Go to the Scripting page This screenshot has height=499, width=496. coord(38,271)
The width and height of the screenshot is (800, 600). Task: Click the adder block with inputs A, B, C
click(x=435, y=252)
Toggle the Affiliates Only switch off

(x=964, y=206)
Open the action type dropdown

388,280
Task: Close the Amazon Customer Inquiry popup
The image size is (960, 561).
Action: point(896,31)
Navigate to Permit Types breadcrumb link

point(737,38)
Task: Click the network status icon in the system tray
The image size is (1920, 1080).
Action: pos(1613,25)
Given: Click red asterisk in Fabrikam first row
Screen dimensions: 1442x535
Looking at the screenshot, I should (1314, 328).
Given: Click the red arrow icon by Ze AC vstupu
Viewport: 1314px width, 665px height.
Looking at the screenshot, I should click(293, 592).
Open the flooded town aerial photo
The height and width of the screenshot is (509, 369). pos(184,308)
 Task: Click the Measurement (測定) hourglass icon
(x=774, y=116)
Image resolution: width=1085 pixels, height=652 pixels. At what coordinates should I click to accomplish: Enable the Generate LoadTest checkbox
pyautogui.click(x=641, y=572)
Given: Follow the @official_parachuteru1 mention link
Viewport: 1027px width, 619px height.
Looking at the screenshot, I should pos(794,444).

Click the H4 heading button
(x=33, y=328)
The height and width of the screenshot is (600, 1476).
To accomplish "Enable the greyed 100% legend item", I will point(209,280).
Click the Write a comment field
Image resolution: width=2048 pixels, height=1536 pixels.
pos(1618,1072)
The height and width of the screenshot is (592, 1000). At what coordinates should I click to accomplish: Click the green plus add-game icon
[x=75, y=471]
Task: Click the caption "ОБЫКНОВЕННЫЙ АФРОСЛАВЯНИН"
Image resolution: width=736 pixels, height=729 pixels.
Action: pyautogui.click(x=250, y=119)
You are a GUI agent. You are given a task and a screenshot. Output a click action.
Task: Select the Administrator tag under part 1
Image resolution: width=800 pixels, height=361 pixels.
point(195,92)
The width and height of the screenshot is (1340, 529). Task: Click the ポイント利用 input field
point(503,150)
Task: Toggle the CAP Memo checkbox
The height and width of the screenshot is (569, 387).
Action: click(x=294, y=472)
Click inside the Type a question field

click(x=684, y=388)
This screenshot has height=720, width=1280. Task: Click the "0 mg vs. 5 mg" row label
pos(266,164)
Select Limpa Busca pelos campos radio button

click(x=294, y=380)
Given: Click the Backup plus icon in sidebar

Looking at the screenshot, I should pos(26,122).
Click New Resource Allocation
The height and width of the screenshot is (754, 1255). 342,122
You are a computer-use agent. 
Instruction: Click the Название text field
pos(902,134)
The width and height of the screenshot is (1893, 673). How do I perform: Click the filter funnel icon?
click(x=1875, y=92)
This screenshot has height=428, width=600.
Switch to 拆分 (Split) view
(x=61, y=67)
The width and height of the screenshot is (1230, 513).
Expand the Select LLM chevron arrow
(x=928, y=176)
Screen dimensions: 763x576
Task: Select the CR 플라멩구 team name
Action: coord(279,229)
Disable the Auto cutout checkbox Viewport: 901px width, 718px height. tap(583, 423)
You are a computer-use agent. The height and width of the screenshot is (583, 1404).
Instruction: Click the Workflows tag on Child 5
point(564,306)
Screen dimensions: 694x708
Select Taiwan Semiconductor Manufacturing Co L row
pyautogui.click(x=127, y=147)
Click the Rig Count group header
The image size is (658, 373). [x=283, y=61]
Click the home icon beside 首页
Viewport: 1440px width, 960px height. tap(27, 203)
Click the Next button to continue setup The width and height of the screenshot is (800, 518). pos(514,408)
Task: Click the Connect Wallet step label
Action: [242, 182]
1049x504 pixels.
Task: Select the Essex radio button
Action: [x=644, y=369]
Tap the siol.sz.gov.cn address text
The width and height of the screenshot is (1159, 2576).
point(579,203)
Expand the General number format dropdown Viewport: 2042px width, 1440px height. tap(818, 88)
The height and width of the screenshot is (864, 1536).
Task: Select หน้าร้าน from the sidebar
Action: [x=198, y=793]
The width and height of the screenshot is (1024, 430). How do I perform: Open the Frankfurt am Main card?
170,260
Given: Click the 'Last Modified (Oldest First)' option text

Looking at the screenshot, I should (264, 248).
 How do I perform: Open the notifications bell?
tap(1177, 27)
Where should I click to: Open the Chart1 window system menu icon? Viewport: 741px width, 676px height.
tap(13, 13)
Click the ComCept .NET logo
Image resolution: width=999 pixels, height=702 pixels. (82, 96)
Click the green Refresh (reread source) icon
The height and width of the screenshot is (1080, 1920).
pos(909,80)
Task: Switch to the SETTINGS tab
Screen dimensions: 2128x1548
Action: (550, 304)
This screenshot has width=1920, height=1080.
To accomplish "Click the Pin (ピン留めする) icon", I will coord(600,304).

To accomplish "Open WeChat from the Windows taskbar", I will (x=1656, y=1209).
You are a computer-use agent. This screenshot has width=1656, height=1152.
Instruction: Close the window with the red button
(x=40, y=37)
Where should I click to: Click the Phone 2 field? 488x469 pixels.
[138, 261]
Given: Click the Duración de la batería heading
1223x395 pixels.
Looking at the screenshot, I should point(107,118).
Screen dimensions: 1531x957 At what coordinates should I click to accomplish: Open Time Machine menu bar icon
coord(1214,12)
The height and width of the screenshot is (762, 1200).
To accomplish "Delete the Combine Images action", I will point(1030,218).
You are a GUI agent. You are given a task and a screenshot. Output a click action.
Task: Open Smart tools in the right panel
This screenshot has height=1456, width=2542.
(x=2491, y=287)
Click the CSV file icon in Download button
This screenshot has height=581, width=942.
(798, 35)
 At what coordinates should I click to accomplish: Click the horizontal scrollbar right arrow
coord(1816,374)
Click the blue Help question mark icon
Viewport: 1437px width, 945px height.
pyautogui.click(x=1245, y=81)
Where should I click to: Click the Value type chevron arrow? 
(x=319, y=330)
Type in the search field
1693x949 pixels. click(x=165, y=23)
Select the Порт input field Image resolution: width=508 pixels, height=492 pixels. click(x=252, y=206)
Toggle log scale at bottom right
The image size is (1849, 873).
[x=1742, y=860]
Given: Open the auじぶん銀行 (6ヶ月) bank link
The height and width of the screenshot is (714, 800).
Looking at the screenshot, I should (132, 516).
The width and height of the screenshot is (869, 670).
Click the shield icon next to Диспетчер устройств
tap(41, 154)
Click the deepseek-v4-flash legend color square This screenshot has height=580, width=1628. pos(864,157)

#### Work required:
Rewrite the records above as a JSON list of strings, one string per line, skipping blank lines.

#### Exercise output:
[
  "Go to the Scripting page This screenshot has height=499, width=496. coord(38,271)",
  "The width and height of the screenshot is (800, 600). Task: Click the adder block with inputs A, B, C",
  "click(x=435, y=252)",
  "Toggle the Affiliates Only switch off",
  "(x=964, y=206)",
  "Open the action type dropdown",
  "388,280",
  "Task: Close the Amazon Customer Inquiry popup",
  "The image size is (960, 561).",
  "Action: point(896,31)",
  "Navigate to Permit Types breadcrumb link",
  "point(737,38)",
  "Task: Click the network status icon in the system tray",
  "The image size is (1920, 1080).",
  "Action: pos(1613,25)",
  "Given: Click red asterisk in Fabrikam first row",
  "Screen dimensions: 1442x535",
  "Looking at the screenshot, I should (1314, 328).",
  "Given: Click the red arrow icon by Ze AC vstupu",
  "Viewport: 1314px width, 665px height.",
  "Looking at the screenshot, I should click(293, 592).",
  "Open the flooded town aerial photo",
  "The height and width of the screenshot is (509, 369). pos(184,308)",
  " Task: Click the Measurement (測定) hourglass icon",
  "(x=774, y=116)",
  "Image resolution: width=1085 pixels, height=652 pixels. At what coordinates should I click to accomplish: Enable the Generate LoadTest checkbox",
  "pyautogui.click(x=641, y=572)",
  "Given: Follow the @official_parachuteru1 mention link",
  "Viewport: 1027px width, 619px height.",
  "Looking at the screenshot, I should pos(794,444).",
  "Click the H4 heading button",
  "(x=33, y=328)",
  "The height and width of the screenshot is (600, 1476).",
  "To accomplish \"Enable the greyed 100% legend item\", I will point(209,280).",
  "Click the Write a comment field",
  "Image resolution: width=2048 pixels, height=1536 pixels.",
  "pos(1618,1072)",
  "The height and width of the screenshot is (592, 1000). At what coordinates should I click to accomplish: Click the green plus add-game icon",
  "[x=75, y=471]",
  "Task: Click the caption \"ОБЫКНОВЕННЫЙ АФРОСЛАВЯНИН\"",
  "Image resolution: width=736 pixels, height=729 pixels.",
  "Action: pyautogui.click(x=250, y=119)",
  "You are a GUI agent. You are given a task and a screenshot. Output a click action.",
  "Task: Select the Administrator tag under part 1",
  "Image resolution: width=800 pixels, height=361 pixels.",
  "point(195,92)",
  "The width and height of the screenshot is (1340, 529). Task: Click the ポイント利用 input field",
  "point(503,150)",
  "Task: Toggle the CAP Memo checkbox",
  "The height and width of the screenshot is (569, 387).",
  "Action: click(x=294, y=472)",
  "Click inside the Type a question field",
  "click(x=684, y=388)",
  "This screenshot has height=720, width=1280. Task: Click the \"0 mg vs. 5 mg\" row label",
  "pos(266,164)",
  "Select Limpa Busca pelos campos radio button",
  "click(x=294, y=380)",
  "Given: Click the Backup plus icon in sidebar",
  "Looking at the screenshot, I should pos(26,122).",
  "Click New Resource Allocation",
  "The height and width of the screenshot is (754, 1255). 342,122",
  "You are a computer-use agent. ",
  "Instruction: Click the Название text field",
  "pos(902,134)",
  "The width and height of the screenshot is (1893, 673). How do I perform: Click the filter funnel icon?",
  "click(x=1875, y=92)",
  "This screenshot has height=428, width=600.",
  "Switch to 拆分 (Split) view",
  "(x=61, y=67)",
  "The width and height of the screenshot is (1230, 513).",
  "Expand the Select LLM chevron arrow",
  "(x=928, y=176)",
  "Screen dimensions: 763x576",
  "Task: Select the CR 플라멩구 team name",
  "Action: coord(279,229)",
  "Disable the Auto cutout checkbox Viewport: 901px width, 718px height. tap(583, 423)",
  "You are a computer-use agent. The height and width of the screenshot is (583, 1404).",
  "Instruction: Click the Workflows tag on Child 5",
  "point(564,306)",
  "Screen dimensions: 694x708",
  "Select Taiwan Semiconductor Manufacturing Co L row",
  "pyautogui.click(x=127, y=147)",
  "Click the Rig Count group header",
  "The image size is (658, 373). [x=283, y=61]",
  "Click the home icon beside 首页",
  "Viewport: 1440px width, 960px height. tap(27, 203)",
  "Click the Next button to continue setup The width and height of the screenshot is (800, 518). pos(514,408)",
  "Task: Click the Connect Wallet step label",
  "Action: [242, 182]",
  "1049x504 pixels.",
  "Task: Select the Essex radio button",
  "Action: [x=644, y=369]",
  "Tap the siol.sz.gov.cn address text",
  "The width and height of the screenshot is (1159, 2576).",
  "point(579,203)",
  "Expand the General number format dropdown Viewport: 2042px width, 1440px height. tap(818, 88)",
  "The height and width of the screenshot is (864, 1536).",
  "Task: Select หน้าร้าน from the sidebar",
  "Action: [x=198, y=793]",
  "The width and height of the screenshot is (1024, 430). How do I perform: Open the Frankfurt am Main card?",
  "170,260",
  "Given: Click the 'Last Modified (Oldest First)' option text",
  "Looking at the screenshot, I should (264, 248).",
  " How do I perform: Open the notifications bell?",
  "tap(1177, 27)",
  "Where should I click to: Open the Chart1 window system menu icon? Viewport: 741px width, 676px height.",
  "tap(13, 13)",
  "Click the ComCept .NET logo",
  "Image resolution: width=999 pixels, height=702 pixels. (82, 96)",
  "Click the green Refresh (reread source) icon",
  "The height and width of the screenshot is (1080, 1920).",
  "pos(909,80)",
  "Task: Switch to the SETTINGS tab",
  "Screen dimensions: 2128x1548",
  "Action: (550, 304)",
  "This screenshot has width=1920, height=1080.",
  "To accomplish \"Click the Pin (ピン留めする) icon\", I will coord(600,304).",
  "To accomplish \"Open WeChat from the Windows taskbar\", I will (x=1656, y=1209).",
  "You are a computer-use agent. This screenshot has width=1656, height=1152.",
  "Instruction: Close the window with the red button",
  "(x=40, y=37)",
  "Where should I click to: Click the Phone 2 field? 488x469 pixels.",
  "[138, 261]",
  "Given: Click the Duración de la batería heading",
  "1223x395 pixels.",
  "Looking at the screenshot, I should point(107,118).",
  "Screen dimensions: 1531x957 At what coordinates should I click to accomplish: Open Time Machine menu bar icon",
  "coord(1214,12)",
  "The height and width of the screenshot is (762, 1200).",
  "To accomplish \"Delete the Combine Images action\", I will point(1030,218).",
  "You are a GUI agent. You are given a task and a screenshot. Output a click action.",
  "Task: Open Smart tools in the right panel",
  "This screenshot has height=1456, width=2542.",
  "(x=2491, y=287)",
  "Click the CSV file icon in Download button",
  "This screenshot has height=581, width=942.",
  "(798, 35)",
  " At what coordinates should I click to accomplish: Click the horizontal scrollbar right arrow",
  "coord(1816,374)",
  "Click the blue Help question mark icon",
  "Viewport: 1437px width, 945px height.",
  "pyautogui.click(x=1245, y=81)",
  "Where should I click to: Click the Value type chevron arrow? ",
  "(x=319, y=330)",
  "Type in the search field",
  "1693x949 pixels. click(x=165, y=23)",
  "Select the Порт input field Image resolution: width=508 pixels, height=492 pixels. click(x=252, y=206)",
  "Toggle log scale at bottom right",
  "The image size is (1849, 873).",
  "[x=1742, y=860]",
  "Given: Open the auじぶん銀行 (6ヶ月) bank link",
  "The height and width of the screenshot is (714, 800).",
  "Looking at the screenshot, I should (132, 516).",
  "The width and height of the screenshot is (869, 670).",
  "Click the shield icon next to Диспетчер устройств",
  "tap(41, 154)",
  "Click the deepseek-v4-flash legend color square This screenshot has height=580, width=1628. pos(864,157)"
]